The potential for global communication and financial disruption brought about by the Y2K issue has afforded a unique opportunity apocalyptic purveyors to up the ante. Be it Russia's Church of the Final Testament, Arkansas' Elohim City, or Japan's Sukyo Mahikari, the concern is that the turning of the Christian millenium (and the lure of all those zeroes) will produce a splash of cult loco-motion with ripples that will include anything from attacks on the government to mass suicides. Sadly, the greatest threat to our economy will be those duped into believing they need to make a run on their bank accounts come December 1999, precipitating the very financial crisis they assume will take place. The Federal Reserve has printed $50 million dollars in currency in anticipation of this potential disaster. So, please, if you must then start setting the money aside now. Anyone telling you to withdraw all of your money prior to the New Year is either ignorant or evil. The Y2K problem is as close to a crisis this country could experience since the Great Depression, in terms of how that crisis will directly alter the flow of everyday activity. That said, I don't anticipate the disruption to be that great. I expect problems, but I expect worse from humans than I do from machines. History will bear out that man hasn't gotten this far by learning from his mistakes. As for the cults and paramilitary groups eager to punch their tickets, or have them punched by the Feds, I can only describe it in these terms: thinning the herd.

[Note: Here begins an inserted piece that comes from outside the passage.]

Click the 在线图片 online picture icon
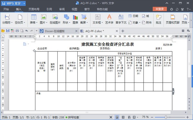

Singer/starlet Jewel likes to opine about the comfort people find in cynicism. I find that to be a bit of a crock, personally. While one might point to militant Christian groups as being indicative of cynical America, there is a vast chasm separating cynics and those people whose paranoia springs from being bone-stick ignorant. Any group practicing a prejudicial doctrine derived from the tenets of religion has already missed the boat entirely, and engage in a corruption and selfishness that their gray matter cannot even fathom, or at least admit to.

The world's predilection is towards naïve idealism. Addressing these hopes, alive in an imperfect world, is what all religions attempt to do. Which is to say, they're hedging their bets in the face of a question that no living being can truthfully answer. If there was a modicum of cynicism at work in all beings, so many would not be so easily led propheteers who claim to be booking flights to the Glorious Hereafter; or, at least, telling you how to upgrade to First Class. They wouldn't lay down their lives for these self-enriching leaders, march willingly to their doom for these charlatans. If they were Cynics in the original sense they would believe in the importance of individual virtue, and strive for it in the context of the world they live in, not the one they hope to live in. They might embrace the world rather than retreat from it, or work to undermine it.

Similar requests should be made of Y2K cottage industry racketeers whose survival instincts are no different from those of paramilitary groups, except in the quality of the accommodations. A recent report featured two Y2K "experts": one was busy repairing to Taos, New Mexico, while the other was happy to stay put in his Manhattan brownstone. Is there a potential for rioting and looting if the lights go out at 12:01 a.m. on January 1st? Of course, but no more so than the rioting and looting that takes place after an NBA Championship. As the Manhattanite pointed out, better to stay put and be part of the order that civic-minded Americans will work to maintain, than tuck your tail between your legs and avoid your responsibilities as a human being. I have to agree. Wherever I am on New Years Eve I will be amongst friends and/or family. Whether the lights go out or not, I will feel safe in my world and safe with my God.